The Michigan Supreme Court addressed a WPA constructive discharge case in Jacobson v. Parda Fed. Credit Union, 577 N.W.2d 881 (Mich. 1998). The majority understood its ruling as simply a timing rule for constructive discharge cases (which would not have an application to this case) and not as a ruling as to the continuing violation theory. Id. at 882 n. 11. The dissent (Justice Taylor), however, viewed the decision as ignoring the rule in Ricks as well as dicta in Sumner that the continuing violation theory cannot be used to avoid the rule in Ricks. Id. at 888 (Justice Taylor, dissenting).

On May 11, 2005, the pendulum swung even farther to the right when the Michigan Supreme Court announced its decision that it was overruling the Sumner rule that a continuing violation theory could be used to preserve untimely violations of MELCRA under the state limitation statute, Mich. Comp. Laws §§ 600.5805 600.5827. Garg v. Macomb County Cmt.y Mental Health Servs., ___ N.W.2d ___, 2005 WL 1279197, *9 (Mich. May 11, 2005).

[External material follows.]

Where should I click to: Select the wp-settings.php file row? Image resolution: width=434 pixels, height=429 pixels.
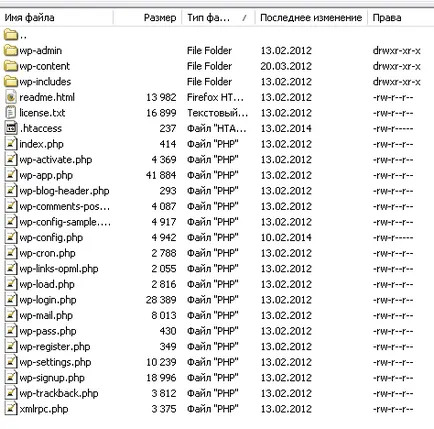tap(217, 362)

What the Court is left with after reading such case law is that Michigan Supreme Court has adopted a strict approach to limitations periods which is consistent with the ruling in Ricks and which rejects any application of the Sumner continuing violation theory. Given this interpretation, Plaintiff's suit is precluded here because the cause of action arose at the time of the notice of discharge and not at a later date when the notice came to fruition. For the same reason, Plaintiff's continuing violation argument and estoppel argument fail. See also International Union of Elec., Radio Mach. Workers, AFL-CIO, Local 790 v. Robbins Myers, Inc., 429 U.S. 229, 236 (1976) (holding that resolution of contractual grievance does not toll Title VII limitation period); Kessler v. Board of Regents, 738 F.2d 751, 754 (6th Cir. 1984) (following Ricks); Everson v. McLouth Steel Corp., 586 F.2d 6, 7 (6th Cir. 1978) (following Robbins); Womack-Scott v. Michigan Dep't of Corr., 630 N.W.2d 650, 654 (Mich.Ct.App. 2001) (holding that cause of action accrues upon discharge); Collins v. Comerica Bank, 664 N.W.2d 713, 716 n. 3 (Mich. 2003) (holding that a continuation violation theory is not viable after a termination is announced).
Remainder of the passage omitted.